Auschwitz survivor and Nobel Peace Prize winner Elie Wiesel died on July 2, 2016 at the age of 87.
As the grandchild of a Jewish family enmeshed in a history of survival of Nazi assault, this news hits close to home and fills me with gratitude. It wasn’t long ago that I had a conversation with two family members about their concentration camp tattoos, and the indelible reminder of the past every single time they look at their wrists.
Wiesel embodied the consciousness (and grace) of a Holocaust survivor who witnessed utter travesty. He did not stay silent about what he saw and he translated utter horror into memories of bravery, survival and poignant lessons on the history of war.

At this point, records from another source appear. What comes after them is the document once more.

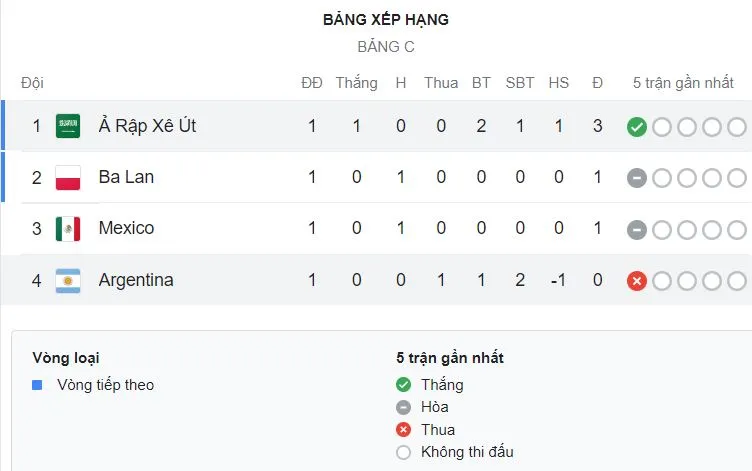
Task: Click the Poland flag icon
Action: (x=68, y=178)
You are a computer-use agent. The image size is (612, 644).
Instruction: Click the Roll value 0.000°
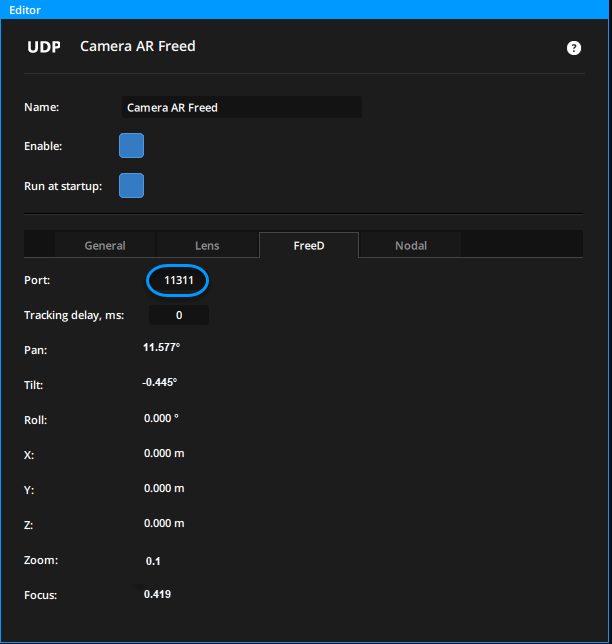click(x=161, y=418)
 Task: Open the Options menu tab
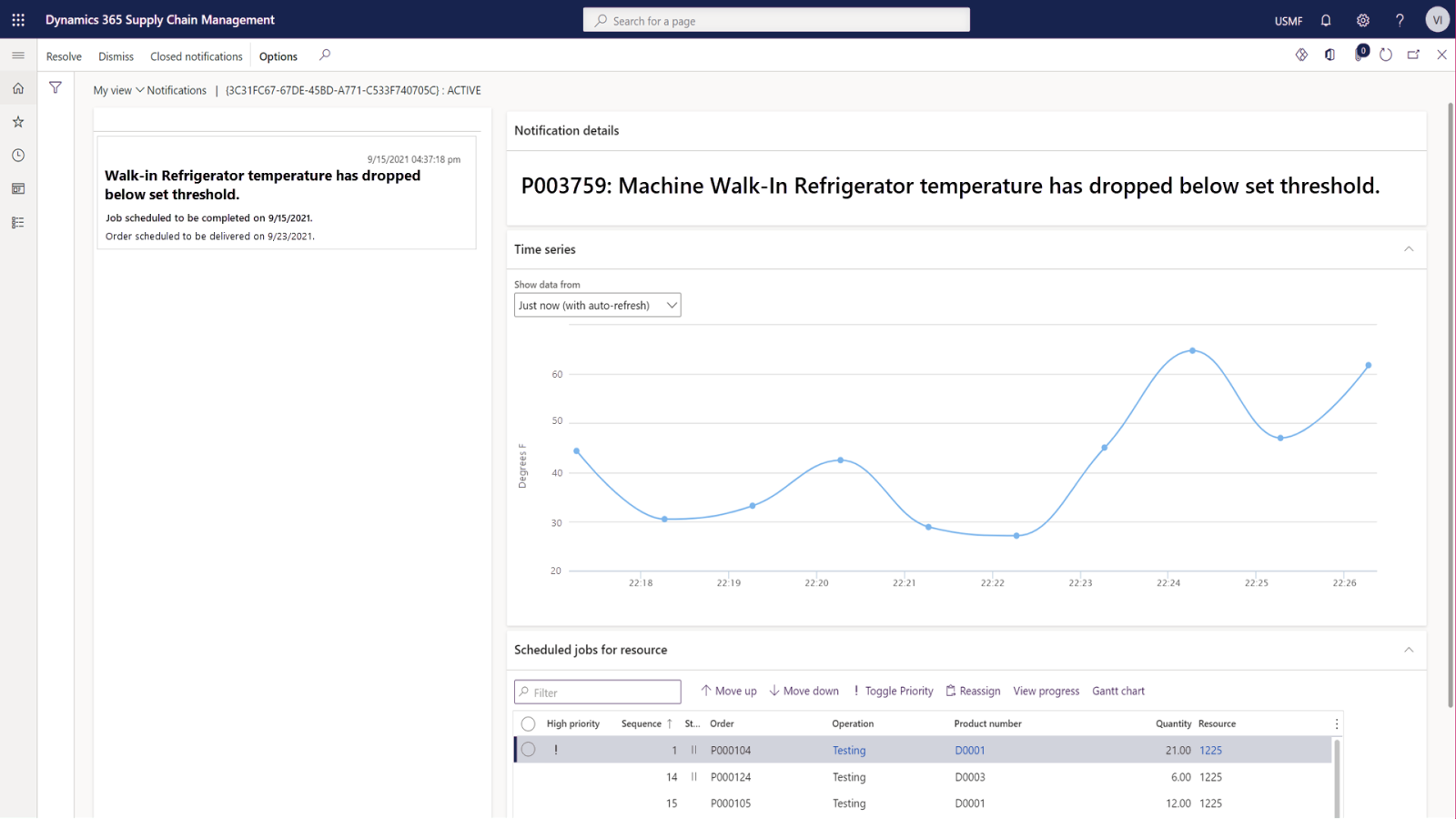pyautogui.click(x=278, y=56)
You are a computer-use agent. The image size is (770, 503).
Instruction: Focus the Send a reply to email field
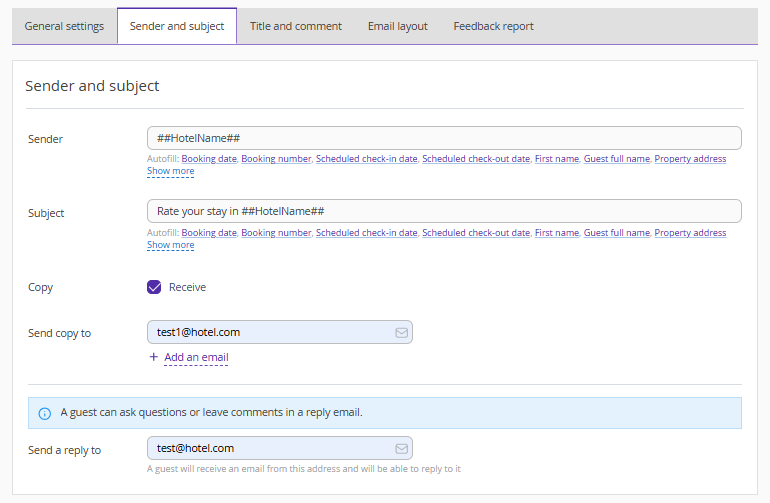(x=268, y=449)
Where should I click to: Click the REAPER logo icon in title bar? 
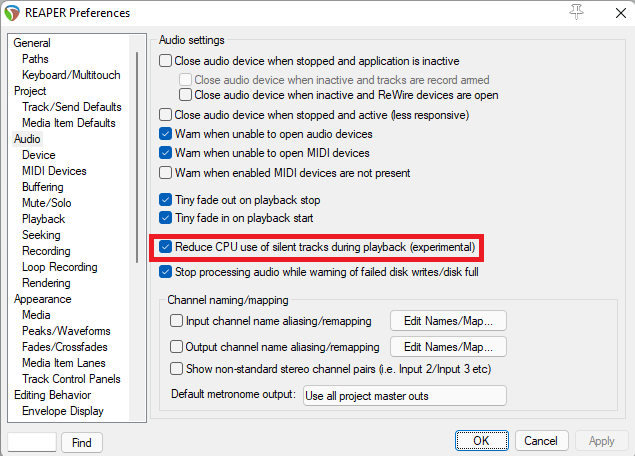click(14, 14)
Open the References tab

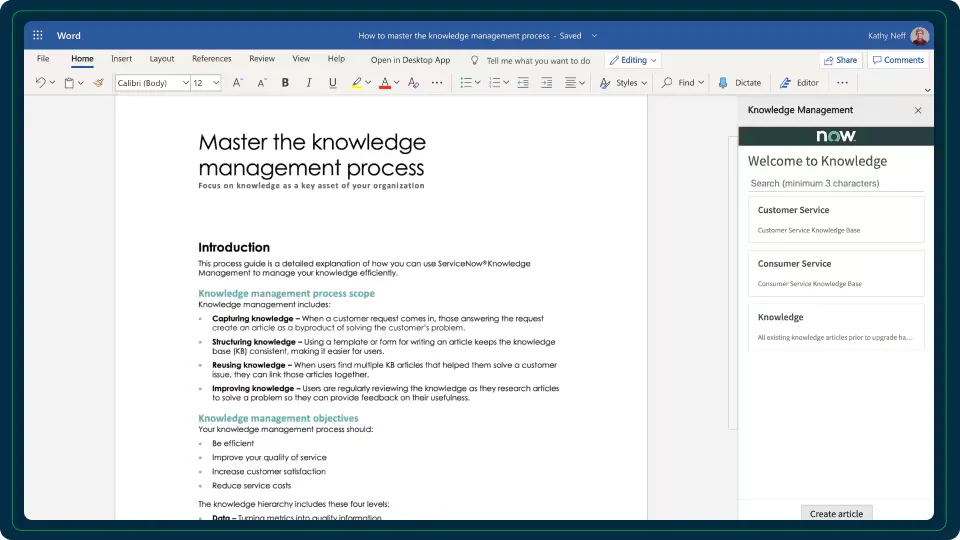tap(211, 59)
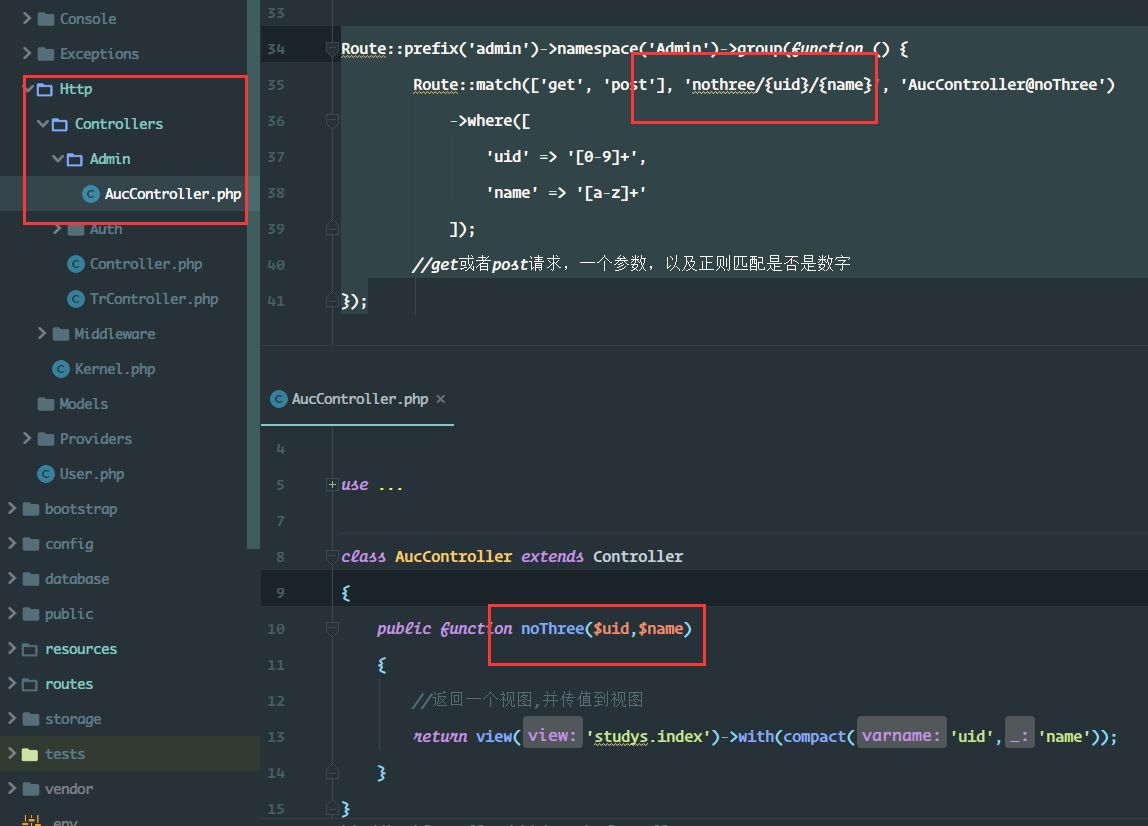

He was just 15 years old when he was in the concentration camps.
In honor of Wiesel, I bring together some of his most powerful words on what it means to survive with strength, dignity and poise and to continue to offer the gifts we contribute to this lifetime.
“For the survivor who chooses to testify,his duty is to bear witness for the dead and for the living.”
“There are victories of the soul and spirit. Sometimes, even if you lose, you win.”
“The opposite of love is not hate, it’s indifference.”
“We must always take sides. Neutrality helps the oppressor, never the victim. Silence encourages the tormentor, never the tormented.”
“If the only prayer you say throughout your life is ‘Thank You,’ then that will be enough.”
“I swore never to be silent whenever and wherever human beings endure suffering and humiliation. We must always take sides. Neutrality helps the oppressor, never the victim. Silence encourages the tormentor, never the tormented.”
The citation when he received the Nobel Peace Prize read that he was a “Messenger to Mankind.”